Antioxidants are not all the same!


There are food supplements on the market with ingredients that contribute to the protection of cells from oxidative stress. But not all are equal. Here’s how to choose the right supplement.

The term antioxidant refers to a substance capable of contrasting, slowing down or neutralizing the formation of free radicals that are formed as a result of oxidation reactions (all chemical reactions that use oxygen, such as breathing and digestion). Free radicals are highly reactive molecules. For this reason, they are able to damage cells, DNA, proteins, lipids and all cellular structures.
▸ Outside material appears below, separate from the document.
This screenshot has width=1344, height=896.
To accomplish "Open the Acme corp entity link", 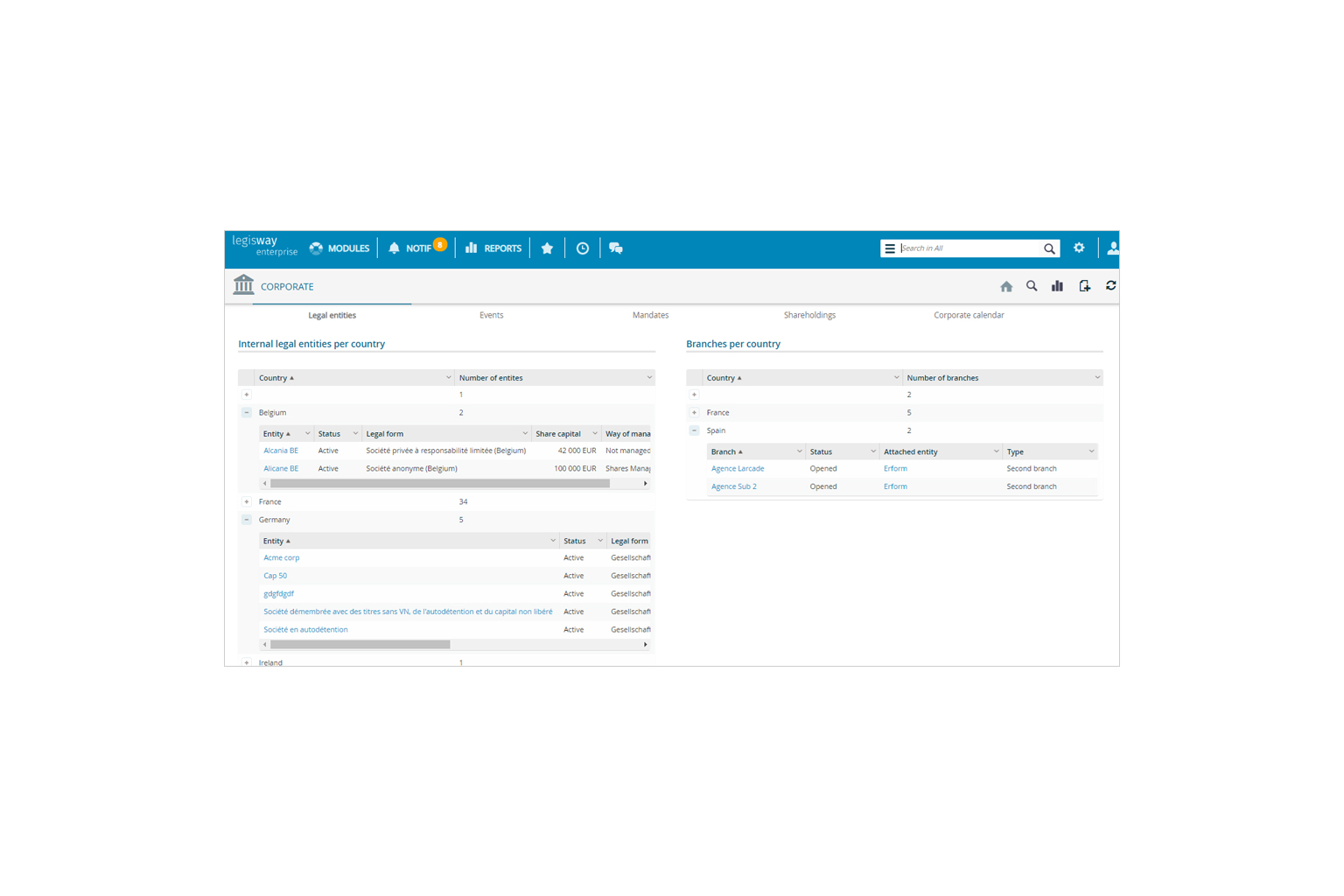I will pos(282,558).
Our organism contains numerous endogenous antioxidant mechanisms capable of protecting us from oxidative damage. Nevertheless, auxiliary antioxidant molecules are introduced into our body daily through food (especially fruit and vegetables). Due to an often incorrect lifestyle (exposure to aggressive sun rays, smoke and environmental pollutants) or during the course of bacterial or viral diseases or in case of fever, it may be necessary to increase our antioxidant defenses with the use of food supplements.
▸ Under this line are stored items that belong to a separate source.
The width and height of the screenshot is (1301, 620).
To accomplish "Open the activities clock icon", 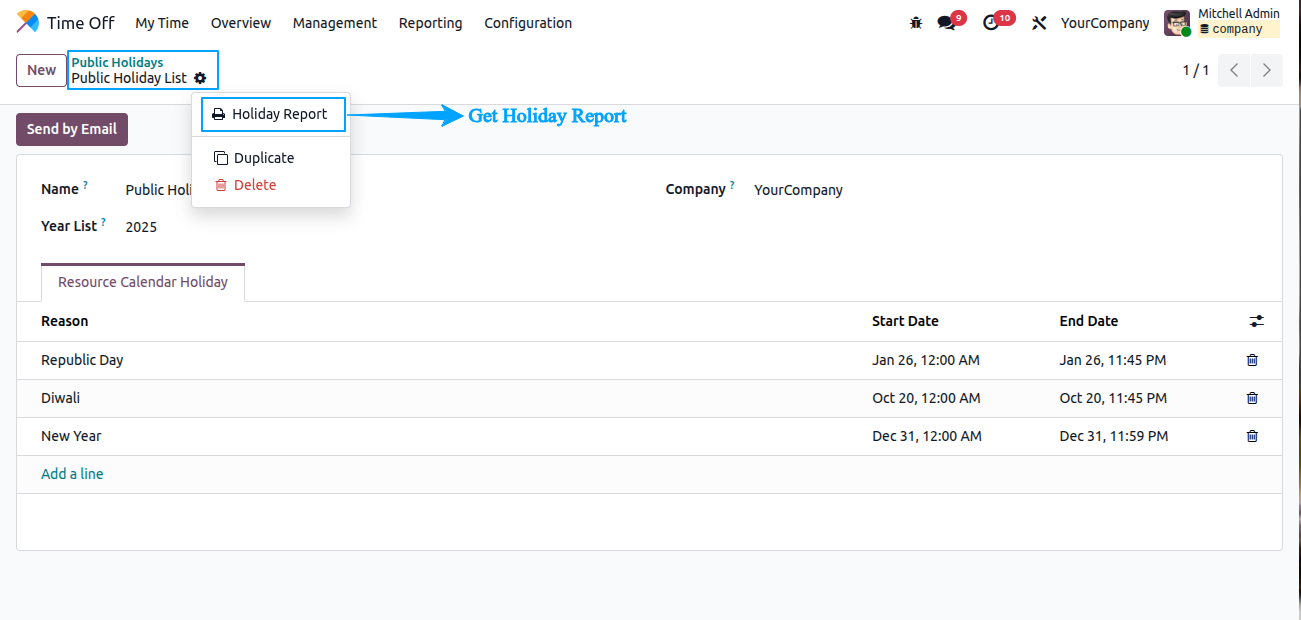I will [991, 22].

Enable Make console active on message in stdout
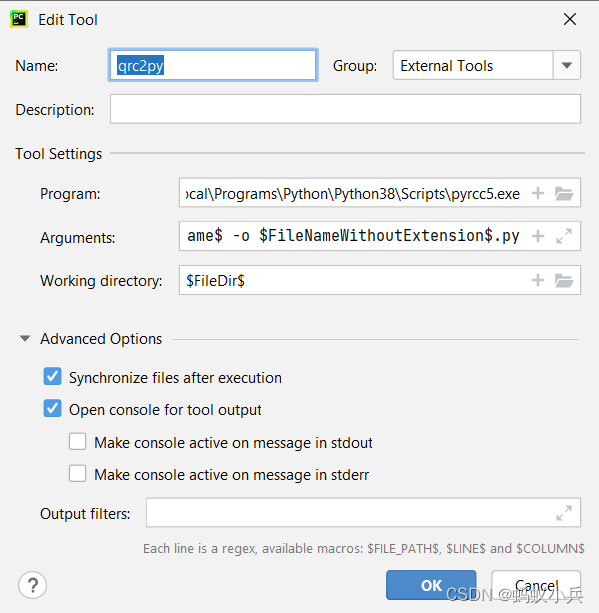click(77, 441)
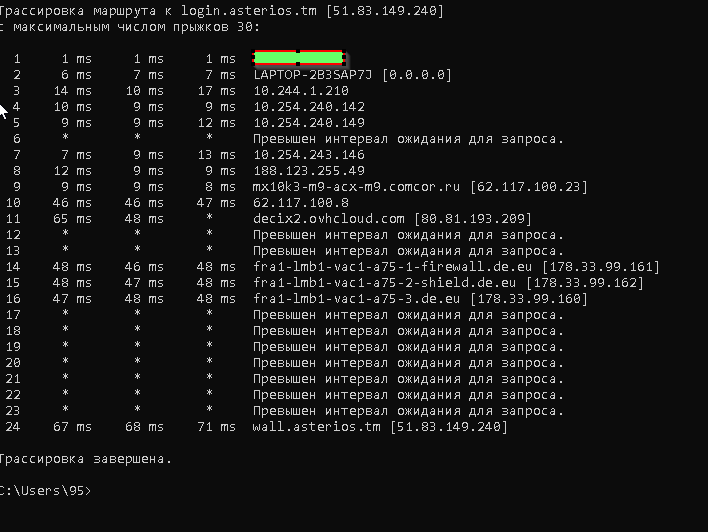Select IP address 10.244.1.210
708x532 pixels.
click(301, 91)
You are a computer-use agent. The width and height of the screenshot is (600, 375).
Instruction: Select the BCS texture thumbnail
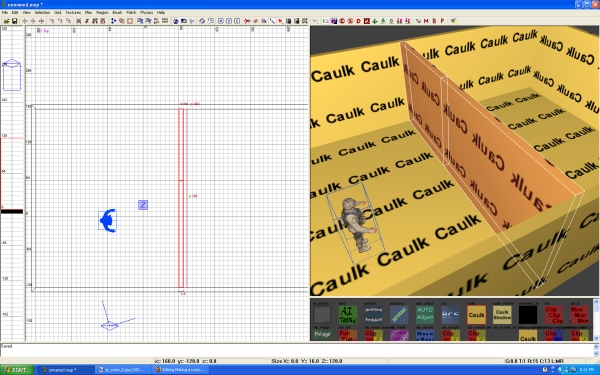tap(450, 315)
Be careful to choose the right supplement! Because of their function, antioxidant molecules tend to react quickly with those of the oxygen that surrounds us, consequently losing all health properties.
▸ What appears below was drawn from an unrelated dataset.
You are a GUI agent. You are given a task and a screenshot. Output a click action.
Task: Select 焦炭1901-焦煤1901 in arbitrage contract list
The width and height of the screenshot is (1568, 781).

We must therefore make sure that the supplement taken:

  1. Has the certification of the antioxidant capacity test. The antioxidant capacity test is indicative of the quality of the raw materials used, of the manufacturing processes, up to the packaging. In the first analysis, in vitro assays are performed; among these, the AOAC (Association of Official Analytical Chemists) included the ORAC (Oxygen Radical Absorption Capacity) test which, thanks to precise measurements, is able to classify the quality and effectiveness of a supplement or a food;
  2. Is packaged so as to guarantee its effectiveness over time. Blister packaging is preferred, as it protects each capsule or tablet in individual blisters shielded from light, humidity and air, rather than the single bottle which, every time is opened, could cause oxidation of the active ingredients. Alternatively, make sure that the tablets are coated with a protective film;
  3. Has a bibliography of studies that refer to the active ingredients or their mix. It is preferable to choose dietary supplements that contain individual substances or phytocomplexes that have been patented. This is because these substances make use of research and innovative extractive techniques designed not to degrade the active ingredient and both quantitative and qualitative analyzes and tests on their effectiveness;
  4. Has ingredients that use the biologically active and most bioavailable form (for example: the natural form of vitamins). Many vitamins have antioxidant activity and have been used for decades for this purpose. Over time and as research progressed, scientists have found ways to synthesize them in the laboratory to produce more, faster and at a lower cost. Remember, however, that the form naturally present in nature is more powerful and more bioavailable than the synthesized one. For example: vitamin B9 is in common use among pregnant women for its preventive action of congenital malformations, in particular those affecting the neural tube. It is often found on the market as Folic acid (synthetic form), less bioavailable, less effective and cheaper than Folate (natural form);
  5. Has extracts that are titrated in terms of the active ingredient. With the supplement, we have the advantage of being able to take a known quantity of the active ingredient daily (prescribed by the doctor or recommended dose by scientific research). We must therefore be sure to purchase a product that, on the label, specifies “dry extract” (d.e.) titrated in a specific quantity of active principle;
  6. Does not contain contaminants. Be careful to read the label carefully and check that there are no substances unnecessary for the claimed therapeutic activity or of non-natural derivation. For example, avoid dyes (E100 / E199) and sweeteners (E951 / E968) which have a mere “aesthetic” function. Rather, prefer natural antioxidants as preservatives (Vitamins C and E) and avoid synthetic ones such as BHA and BHT. Non-harmful substances such as microcrystalline cellulose, hydroxypropylcellulose or magnesium stearate, used as bulking agents and anti-caking agents, are allowed.